Petit rappel.
Depuis que le parti du Président de la république a perdu sa majorité absolue à l’Assemblée nationale, les médias sont dans tous leurs états sachant que, désormais, pour passer une loi, le gouvernement a besoin d’un vote de ses alliés jusque là «inutiles», le MoDem ou Agir, voire simplement de leur abstention.
Une situation qui n’est guère alarmante pour LaREM qui peut se permettre de perdre encor quelques députés, ce qui sera certainement le cas parce qu’elle n’est qu’un rassemblement assez large et peu compact politiquement parlant de personnes élus sur un mouvement qui a tout emporté sur son passage plutôt que sur des piliers et des canons idéologiques, certains élus du parti ayant même vu une occasion de profiter du raz-de-marée pour des ambitions uniquement personnelles.
D’autant qu’il était assez facile de s’identifier au macronisme qui était une sorte de référentiel où l’on pouvait se dire proche de son créateur tout en étant de droite, de gauche ou du centre, voire d’ailleurs!

##########

Énoncé A:
Répondez aux questions suivantes d'après le texte sur la perte de la majorité absolue :
(i) Quels alliés du gouvernement le texte présente-t-il comme jusque-là « inutiles » ?
(ii) Que LaREM peut-elle encore se permettre de perdre, selon le texte ?
(iii) À quoi le macronisme est-il comparé dans la dernière phrase ?
Énoncé B:
Prolongez le texte sur la perte de la majorité absolue du parti présidentiel, à la suite de sa dernière phrase.
Les matériaux fournis proviennent d'une source distincte du texte.

Matériaux fournis:
##########

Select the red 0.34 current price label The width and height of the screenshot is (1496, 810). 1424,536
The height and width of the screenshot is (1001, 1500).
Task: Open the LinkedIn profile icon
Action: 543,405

##########

Corrigé A:
(i) Le MoDem et Agir.
(ii) Quelques députés.
(iii) À une sorte de référentiel où l'on pouvait se dire proche de son créateur tout en étant de droite, de gauche ou du centre, voire d'ailleurs.

Corrigé B:
Mais une situation qui peut néanmoins donner plus de pouvoirs à ses alliés au premier rang desquels on retrouve le Mouvement démocrate de François Bayrou à la recherche d’une légitimité identitaire qu’il ne pas su se forger jusqu’ici.
On a donc vu les dirigeants de la formation centriste, par petites touches mouchetées, tenter de dire «nous c’est nous» et «eux c’est eux» tout en montrant que le MoDem avait ses qualités propres et qu’il pouvait devenir une sorte de pivot de la majorité, rôle évidemment tenu par LaREM actuellement.
Et c’est là que Patrick Mignola a mis les pieds dans le plat par une déclaration peu ambigüe:
«À la tête du groupe MoDem, mon rôle est de rassembler le plus largement possible tous les députés qui appartiennent à cette grande famille du centre et qui sont aujourd’hui répartis dans plusieurs groupes, de la majorité et de l’opposition. Je tends la main. Si demain des parlementaires d’autres groupes que le MoDem veulent nous rejoindre, on les accueillera à bras ouverts. Mon groupe a vocation à s’élargir pour élargir la majorité. L’objectif n’est pas de faire du débauchage, mais que les parlementaires se sentent à l’aise. Et d’éviter la création d’un onzième ou douzième groupe, quand quatre à cinq sont déjà issus de la majorité! Il faut arrêter ce spectacle désolant. Si on peut avoir un peu moins de groupes, nous travaillerons mieux et les Français nous respecterons mieux. Je veux que nous soyons en ordre de marche d’ici au 1er octobre.»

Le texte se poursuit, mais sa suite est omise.